* **SHORT TASK**
Rewrite the lines below, renaming every occurrence of "GUI agent" as "interface agent" and leaving all other text unchanged.

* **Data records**
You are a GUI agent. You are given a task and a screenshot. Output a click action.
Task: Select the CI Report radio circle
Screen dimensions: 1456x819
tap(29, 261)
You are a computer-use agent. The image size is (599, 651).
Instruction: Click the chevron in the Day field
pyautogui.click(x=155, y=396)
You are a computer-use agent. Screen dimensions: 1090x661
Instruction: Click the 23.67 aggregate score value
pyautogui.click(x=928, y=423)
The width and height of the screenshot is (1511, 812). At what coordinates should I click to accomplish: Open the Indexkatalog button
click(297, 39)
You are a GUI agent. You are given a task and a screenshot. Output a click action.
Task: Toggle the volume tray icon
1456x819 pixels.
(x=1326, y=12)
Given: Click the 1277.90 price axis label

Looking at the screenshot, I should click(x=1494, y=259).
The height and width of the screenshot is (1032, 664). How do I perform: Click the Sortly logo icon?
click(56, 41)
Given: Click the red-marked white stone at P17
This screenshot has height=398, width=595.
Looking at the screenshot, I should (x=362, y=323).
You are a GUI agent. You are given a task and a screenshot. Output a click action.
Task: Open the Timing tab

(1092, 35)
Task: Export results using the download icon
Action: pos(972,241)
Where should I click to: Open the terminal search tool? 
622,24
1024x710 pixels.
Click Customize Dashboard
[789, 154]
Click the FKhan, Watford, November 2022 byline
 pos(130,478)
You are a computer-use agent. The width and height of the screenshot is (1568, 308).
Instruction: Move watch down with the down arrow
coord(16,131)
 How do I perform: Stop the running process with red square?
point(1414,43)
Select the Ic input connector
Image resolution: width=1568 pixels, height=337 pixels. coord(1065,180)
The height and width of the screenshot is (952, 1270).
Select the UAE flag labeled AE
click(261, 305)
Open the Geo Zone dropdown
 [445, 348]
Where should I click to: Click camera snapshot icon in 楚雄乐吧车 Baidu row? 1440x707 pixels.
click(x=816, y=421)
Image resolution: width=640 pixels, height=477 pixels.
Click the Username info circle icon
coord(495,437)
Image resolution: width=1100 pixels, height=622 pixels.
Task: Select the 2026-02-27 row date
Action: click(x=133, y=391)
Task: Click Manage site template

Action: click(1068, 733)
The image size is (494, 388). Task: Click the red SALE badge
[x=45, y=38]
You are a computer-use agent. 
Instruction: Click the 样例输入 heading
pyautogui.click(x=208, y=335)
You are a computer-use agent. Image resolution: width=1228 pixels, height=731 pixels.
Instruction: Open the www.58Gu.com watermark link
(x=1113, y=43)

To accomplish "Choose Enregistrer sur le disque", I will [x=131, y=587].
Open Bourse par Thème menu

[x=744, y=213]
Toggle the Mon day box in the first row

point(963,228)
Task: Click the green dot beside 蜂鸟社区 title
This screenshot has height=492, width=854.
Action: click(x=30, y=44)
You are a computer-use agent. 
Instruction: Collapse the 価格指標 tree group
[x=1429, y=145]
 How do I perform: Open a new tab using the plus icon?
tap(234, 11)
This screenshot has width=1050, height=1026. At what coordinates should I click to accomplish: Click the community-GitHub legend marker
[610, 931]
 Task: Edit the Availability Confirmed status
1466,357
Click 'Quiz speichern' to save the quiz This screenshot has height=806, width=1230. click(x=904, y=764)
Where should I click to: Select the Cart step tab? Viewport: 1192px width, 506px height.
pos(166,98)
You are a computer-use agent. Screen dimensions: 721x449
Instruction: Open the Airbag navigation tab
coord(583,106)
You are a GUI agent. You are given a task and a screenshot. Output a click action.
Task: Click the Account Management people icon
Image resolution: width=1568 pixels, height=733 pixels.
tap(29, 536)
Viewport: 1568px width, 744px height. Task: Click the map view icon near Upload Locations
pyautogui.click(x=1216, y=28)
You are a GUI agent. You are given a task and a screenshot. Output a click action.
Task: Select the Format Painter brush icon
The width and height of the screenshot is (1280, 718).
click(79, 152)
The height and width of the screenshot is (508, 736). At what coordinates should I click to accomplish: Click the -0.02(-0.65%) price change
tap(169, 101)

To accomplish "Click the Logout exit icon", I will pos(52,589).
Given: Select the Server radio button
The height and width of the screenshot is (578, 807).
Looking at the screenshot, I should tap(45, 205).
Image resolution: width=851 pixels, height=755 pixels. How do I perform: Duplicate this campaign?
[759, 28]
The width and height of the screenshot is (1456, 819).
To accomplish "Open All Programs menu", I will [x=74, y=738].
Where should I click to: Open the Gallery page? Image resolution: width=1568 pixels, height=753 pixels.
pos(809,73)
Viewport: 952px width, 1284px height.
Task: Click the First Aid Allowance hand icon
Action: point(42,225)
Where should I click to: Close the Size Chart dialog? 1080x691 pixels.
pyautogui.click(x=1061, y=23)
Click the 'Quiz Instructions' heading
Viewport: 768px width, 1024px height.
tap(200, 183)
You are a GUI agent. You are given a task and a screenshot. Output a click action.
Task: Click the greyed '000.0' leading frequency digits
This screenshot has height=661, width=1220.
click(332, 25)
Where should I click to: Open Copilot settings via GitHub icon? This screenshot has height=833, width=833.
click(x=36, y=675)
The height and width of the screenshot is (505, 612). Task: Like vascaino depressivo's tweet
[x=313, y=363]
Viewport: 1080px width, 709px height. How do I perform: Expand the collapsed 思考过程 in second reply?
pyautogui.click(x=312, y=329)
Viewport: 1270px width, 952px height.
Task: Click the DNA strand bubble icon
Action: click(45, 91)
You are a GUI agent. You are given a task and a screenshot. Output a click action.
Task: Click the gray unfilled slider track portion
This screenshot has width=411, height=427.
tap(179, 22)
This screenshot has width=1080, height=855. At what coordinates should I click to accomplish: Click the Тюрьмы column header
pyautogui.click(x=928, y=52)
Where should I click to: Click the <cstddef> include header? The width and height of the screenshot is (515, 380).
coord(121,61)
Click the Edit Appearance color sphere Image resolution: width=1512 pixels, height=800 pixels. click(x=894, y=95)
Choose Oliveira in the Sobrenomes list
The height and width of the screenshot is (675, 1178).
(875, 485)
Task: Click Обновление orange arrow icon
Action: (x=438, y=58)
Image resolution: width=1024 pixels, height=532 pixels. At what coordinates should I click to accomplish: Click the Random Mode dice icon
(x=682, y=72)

* **SOLVED EXERCISE**
You are a interface agent. You are given a task and a screenshot. Output a click action.
Task: Select the CI Report radio circle
Screen dimensions: 1456x819
tap(29, 261)
You are a computer-use agent. The image size is (599, 651).
Instruction: Click the chevron in the Day field
pyautogui.click(x=155, y=396)
You are a computer-use agent. Screen dimensions: 1090x661
Instruction: Click the 23.67 aggregate score value
pyautogui.click(x=928, y=423)
The width and height of the screenshot is (1511, 812). At what coordinates should I click to accomplish: Open the Indexkatalog button
click(297, 39)
You are a interface agent. You are given a task and a screenshot. Output a click action.
Task: Toggle the volume tray icon
1456x819 pixels.
(x=1326, y=12)
Given: Click the 1277.90 price axis label

Looking at the screenshot, I should click(x=1494, y=259).
The height and width of the screenshot is (1032, 664). How do I perform: Click the Sortly logo icon?
click(56, 41)
Given: Click the red-marked white stone at P17
This screenshot has height=398, width=595.
Looking at the screenshot, I should (x=362, y=323).
You are a interface agent. You are given a task and a screenshot. Output a click action.
Task: Open the Timing tab

(1092, 35)
Task: Export results using the download icon
Action: pos(972,241)
Where should I click to: Open the terminal search tool? 
622,24
1024x710 pixels.
Click Customize Dashboard
[789, 154]
Click the FKhan, Watford, November 2022 byline
 pos(130,478)
You are a computer-use agent. The width and height of the screenshot is (1568, 308).
Instruction: Move watch down with the down arrow
coord(16,131)
 How do I perform: Stop the running process with red square?
point(1414,43)
Select the Ic input connector
Image resolution: width=1568 pixels, height=337 pixels. coord(1065,180)
The height and width of the screenshot is (952, 1270).
Select the UAE flag labeled AE
click(261, 305)
Open the Geo Zone dropdown
 [445, 348]
Where should I click to: Click camera snapshot icon in 楚雄乐吧车 Baidu row? 1440x707 pixels.
click(x=816, y=421)
Image resolution: width=640 pixels, height=477 pixels.
Click the Username info circle icon
coord(495,437)
Image resolution: width=1100 pixels, height=622 pixels.
Task: Select the 2026-02-27 row date
Action: click(x=133, y=391)
Task: Click Manage site template

Action: click(1068, 733)
The image size is (494, 388). Task: Click the red SALE badge
[x=45, y=38]
You are a computer-use agent. 
Instruction: Click the 样例输入 heading
pyautogui.click(x=208, y=335)
You are a computer-use agent. Image resolution: width=1228 pixels, height=731 pixels.
Instruction: Open the www.58Gu.com watermark link
(x=1113, y=43)

To accomplish "Choose Enregistrer sur le disque", I will [x=131, y=587].
Open Bourse par Thème menu

[x=744, y=213]
Toggle the Mon day box in the first row

point(963,228)
Task: Click the green dot beside 蜂鸟社区 title
This screenshot has height=492, width=854.
Action: click(x=30, y=44)
You are a computer-use agent. 
Instruction: Collapse the 価格指標 tree group
[x=1429, y=145]
 How do I perform: Open a new tab using the plus icon?
tap(234, 11)
This screenshot has width=1050, height=1026. At what coordinates should I click to accomplish: Click the community-GitHub legend marker
[610, 931]
 Task: Edit the Availability Confirmed status
1466,357
Click 'Quiz speichern' to save the quiz This screenshot has height=806, width=1230. click(x=904, y=764)
Where should I click to: Select the Cart step tab? Viewport: 1192px width, 506px height.
pos(166,98)
You are a computer-use agent. Screen dimensions: 721x449
Instruction: Open the Airbag navigation tab
coord(583,106)
You are a interface agent. You are given a task and a screenshot. Output a click action.
Task: Click the Account Management people icon
Image resolution: width=1568 pixels, height=733 pixels.
tap(29, 536)
Viewport: 1568px width, 744px height. Task: Click the map view icon near Upload Locations
pyautogui.click(x=1216, y=28)
You are a interface agent. You are given a task and a screenshot. Output a click action.
Task: Select the Format Painter brush icon
The width and height of the screenshot is (1280, 718).
click(79, 152)
The height and width of the screenshot is (508, 736). At what coordinates should I click to accomplish: Click the -0.02(-0.65%) price change
tap(169, 101)

To accomplish "Click the Logout exit icon", I will pos(52,589).
Given: Select the Server radio button
The height and width of the screenshot is (578, 807).
Looking at the screenshot, I should tap(45, 205).
Image resolution: width=851 pixels, height=755 pixels. How do I perform: Duplicate this campaign?
[759, 28]
The width and height of the screenshot is (1456, 819).
To accomplish "Open All Programs menu", I will [x=74, y=738].
Where should I click to: Open the Gallery page? Image resolution: width=1568 pixels, height=753 pixels.
pos(809,73)
Viewport: 952px width, 1284px height.
Task: Click the First Aid Allowance hand icon
Action: point(42,225)
Where should I click to: Close the Size Chart dialog? 1080x691 pixels.
pyautogui.click(x=1061, y=23)
Click the 'Quiz Instructions' heading
Viewport: 768px width, 1024px height.
tap(200, 183)
You are a interface agent. You are given a task and a screenshot. Output a click action.
Task: Click the greyed '000.0' leading frequency digits
This screenshot has height=661, width=1220.
click(332, 25)
Where should I click to: Open Copilot settings via GitHub icon? This screenshot has height=833, width=833.
click(x=36, y=675)
The height and width of the screenshot is (505, 612). Task: Like vascaino depressivo's tweet
[x=313, y=363]
Viewport: 1080px width, 709px height. How do I perform: Expand the collapsed 思考过程 in second reply?
pyautogui.click(x=312, y=329)
Viewport: 1270px width, 952px height.
Task: Click the DNA strand bubble icon
Action: click(45, 91)
You are a interface agent. You are given a task and a screenshot. Output a click action.
Task: Click the gray unfilled slider track portion
This screenshot has width=411, height=427.
tap(179, 22)
This screenshot has width=1080, height=855. At what coordinates should I click to accomplish: Click the Тюрьмы column header
pyautogui.click(x=928, y=52)
Where should I click to: Click the <cstddef> include header? The width and height of the screenshot is (515, 380).
coord(121,61)
Click the Edit Appearance color sphere Image resolution: width=1512 pixels, height=800 pixels. click(x=894, y=95)
Choose Oliveira in the Sobrenomes list
The height and width of the screenshot is (675, 1178).
(875, 485)
Task: Click Обновление orange arrow icon
Action: (x=438, y=58)
Image resolution: width=1024 pixels, height=532 pixels. At what coordinates should I click to accomplish: Click the Random Mode dice icon
(x=682, y=72)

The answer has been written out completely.